Beaucoup doit être fait également en dehors de l'école. Ainsi, lors des grands rassemblements de la jeunesse, comme les concerts, les festivals etc..., des actions de terrains seront mises en place sous forme de points d'accueil provisoires afin d'informer les jeunes des dangers de la drogue et de faciliter les contacts des toxicomanes avec le système de soins.
Le 15 octobre prochain, une journée nationale de lutte contre la toxicomanie mobilisera tous les acteurs de ce combat ; médias, enseignants, associations, fonctionnaires de police, collectivités locales, travailleurs sociaux.
Mais la prévention de la toxicomanie, c'est aussi la lutte contre l'exclusion et la ségrégation urbaine menée dans le cadre de la politique de la ville qui sont autant d'atouts pour créer un cadre de vie propice au maintien des liens familiaux et sociaux.
De même, toutes les actions qui tendent à l'insertion des familles d'origine étrangère dans notre société sont essentielles pour prévenir les problèmes de toxicomanie. Toutes celles qui facilitent l'accès aux soins dès la plus tendre enfance, dans le cadre des centres de PMI et des réseaux de santé de proximité constituent autant de socles sur lesquels pourront s'appuyer les actions de prévention.

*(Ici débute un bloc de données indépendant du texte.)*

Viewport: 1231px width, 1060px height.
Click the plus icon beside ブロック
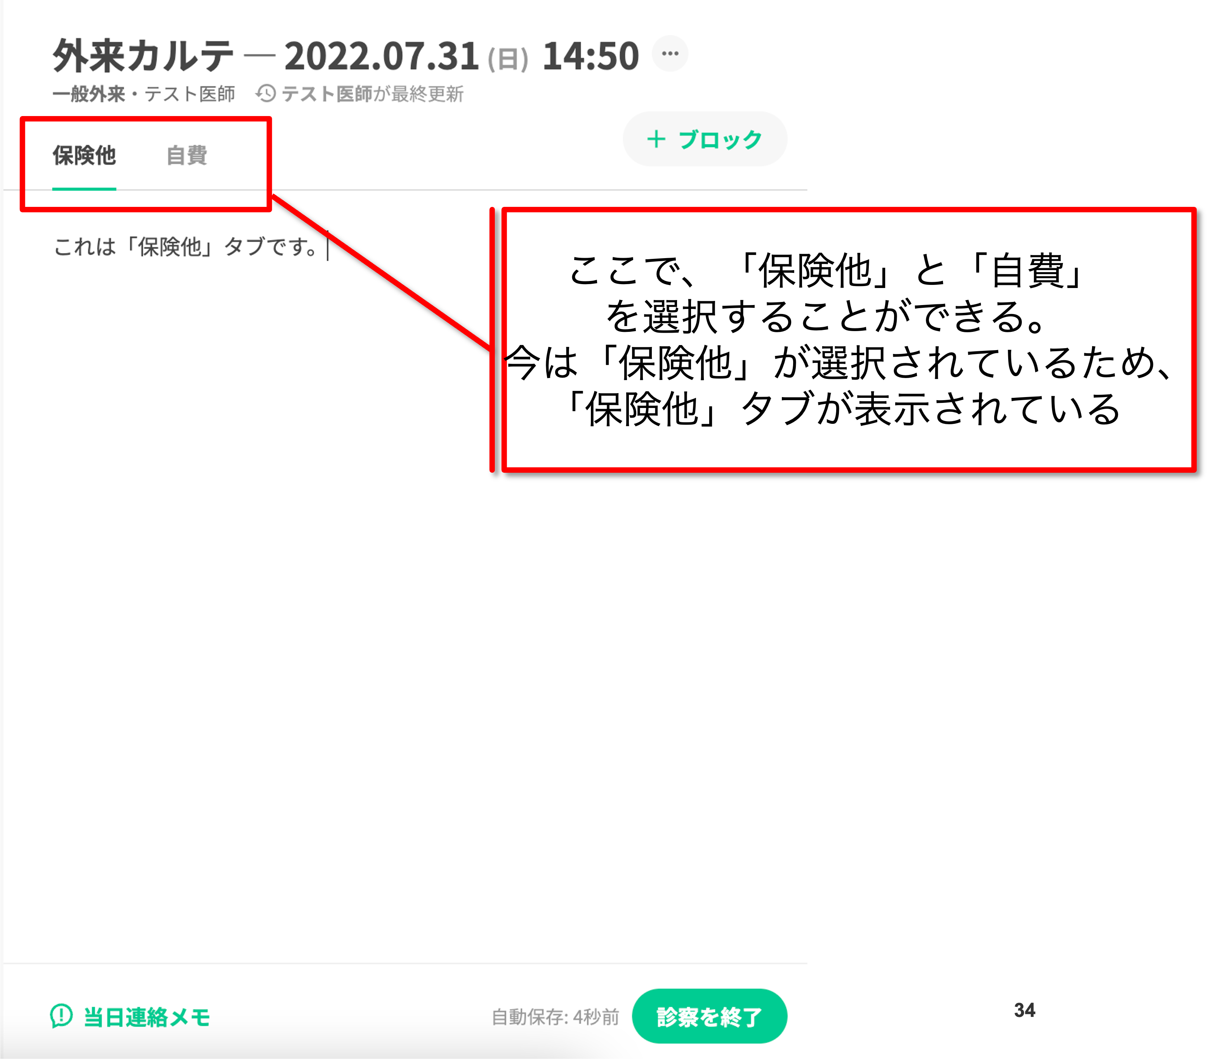pyautogui.click(x=656, y=140)
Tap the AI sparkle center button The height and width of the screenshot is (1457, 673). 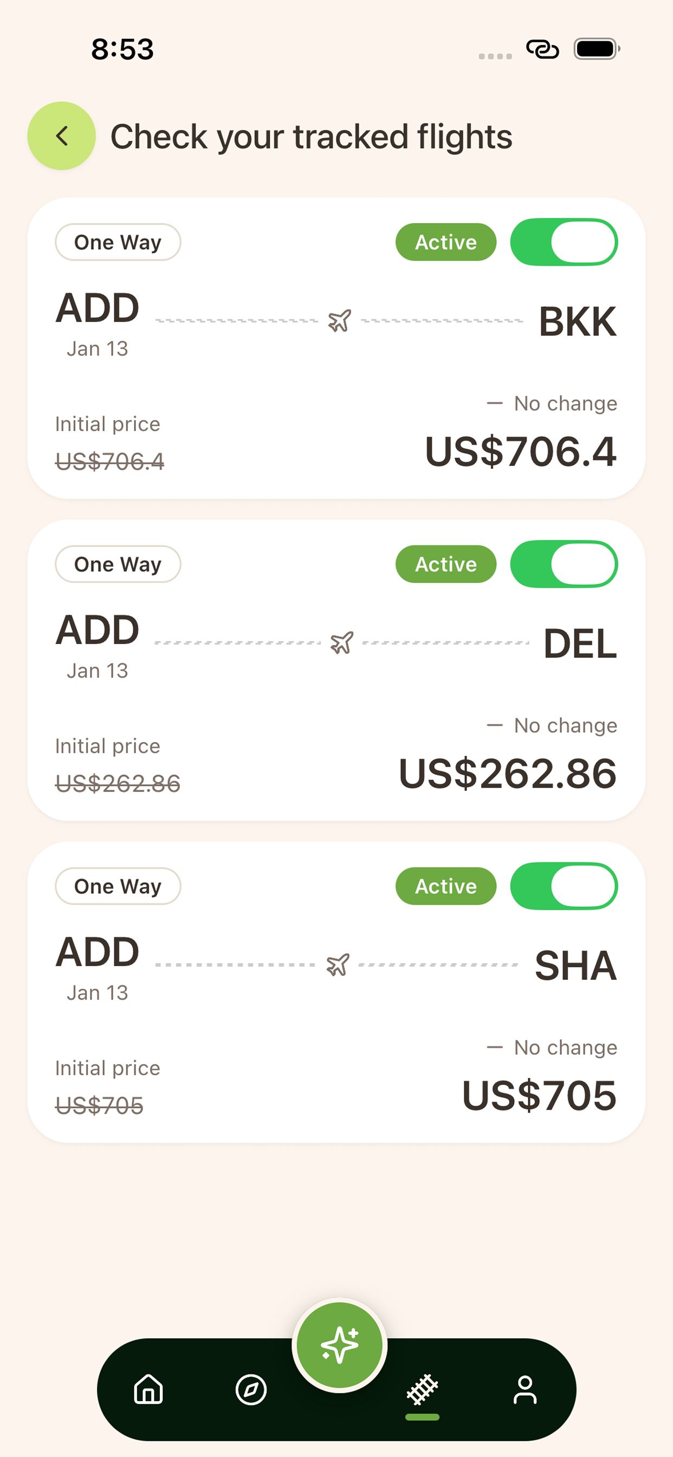(x=339, y=1345)
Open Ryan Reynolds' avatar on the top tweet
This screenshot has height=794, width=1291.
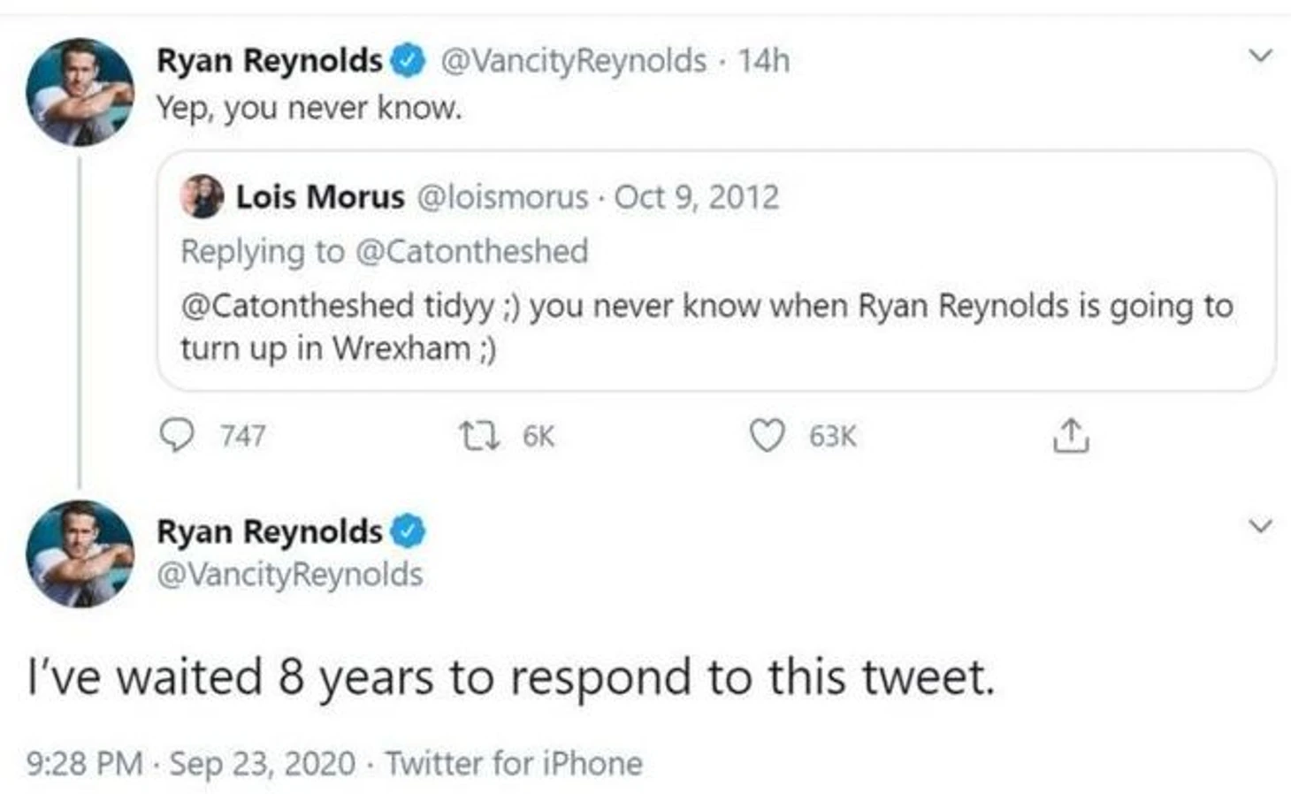[80, 91]
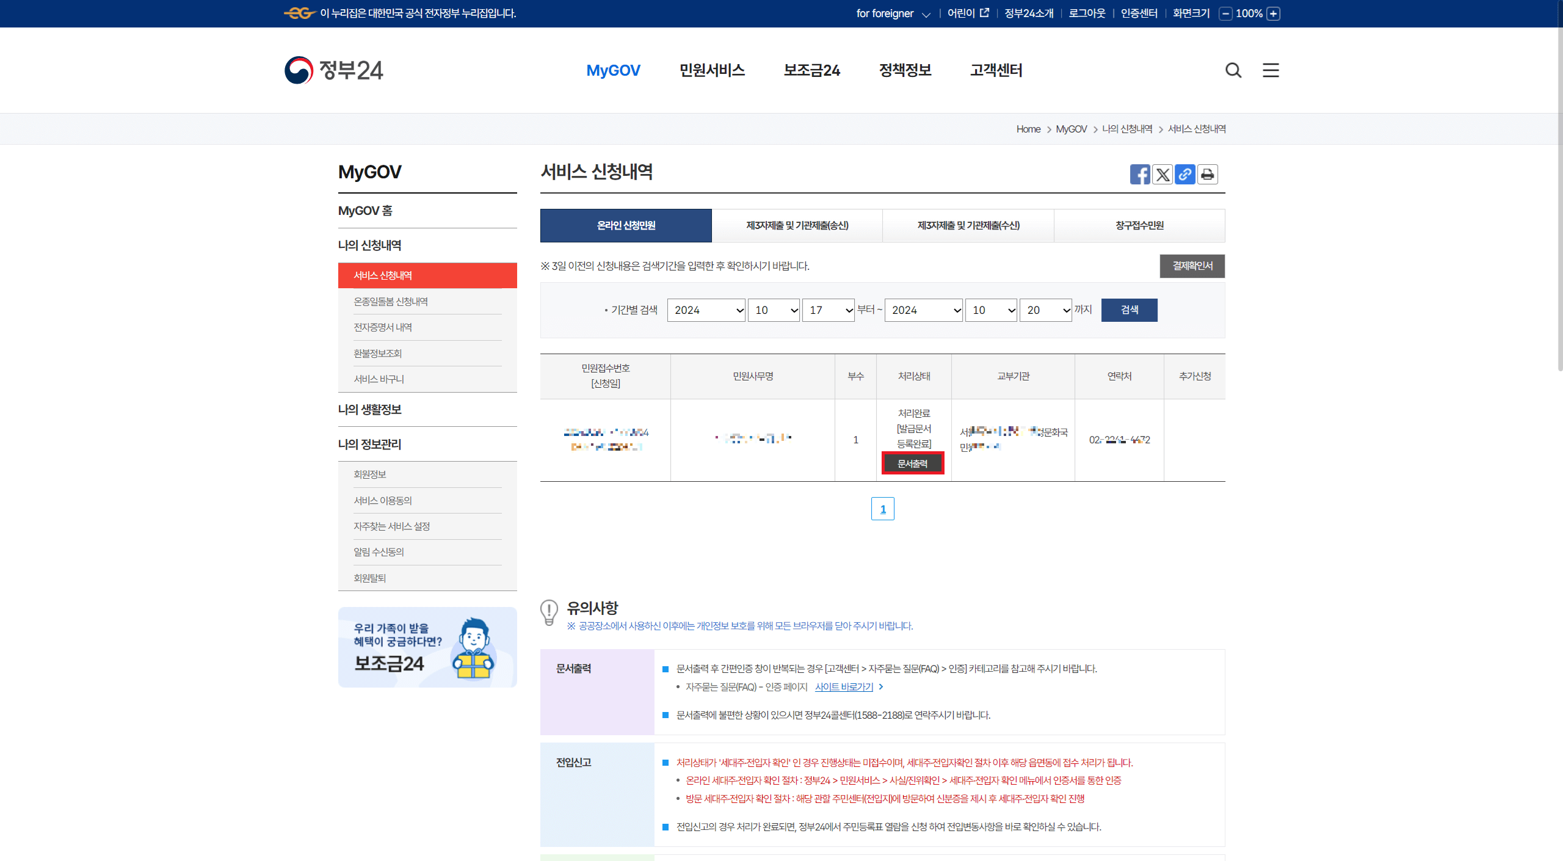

Tout ceci est encore bien insuffisant, je le sais. On entend ici et là proposer des réformes plus radicales. Le débat sur ce sujet n'est pas toujours serein ; chacun n'entend trop souvent que les arguments qu'il veut entendre. Le problème ne peut se résumer à quelques affirmations lapidaires : il est devenu une vraie question de société, et comme telle touche à beaucoup d'aspects de la vie sociale et individuelle.
Nous avons mis en place, voici quelques semaines, une commission présidée par le Professeur Henrion, qui a précisément comme mission de réfléchir à ces problèmes.
Nous n'avons pas voulu en faire une "énième" commission d'experts. Elle sera composée de personnalités indépendantes et de haut niveau, venant d'un peu tous les horizons de la société civile. Elle procédera à de larges auditions, dont certaines seront publiques, et présentera de façon aussi complète que possible toutes les données utiles à une prise de décision. Nous espérons donner ainsi un fondement sérieux, documenté et objectif au débat public qu'appelle ce grave sujet, un peu comme l'avait fait la commission de M. Marceau Long pour les questions de nationalité.
Mesdames et messieurs, André Malraux disait qu'un monde sans espoir est un monde irrespirable.
Vous tous qui faites sur le terrain, chaque jour, un travail admirable pour aider des toxicomanes à retrouver une vie normale. vous avez su trouver la volonté de rejeter l'ombre et de retrouver une lumière, la lumière de la vie. J'invite tous ceux qui peuvent se mobiliser pour lutter contre la drogue à en faire autant. Ils peuvent compter sur moi.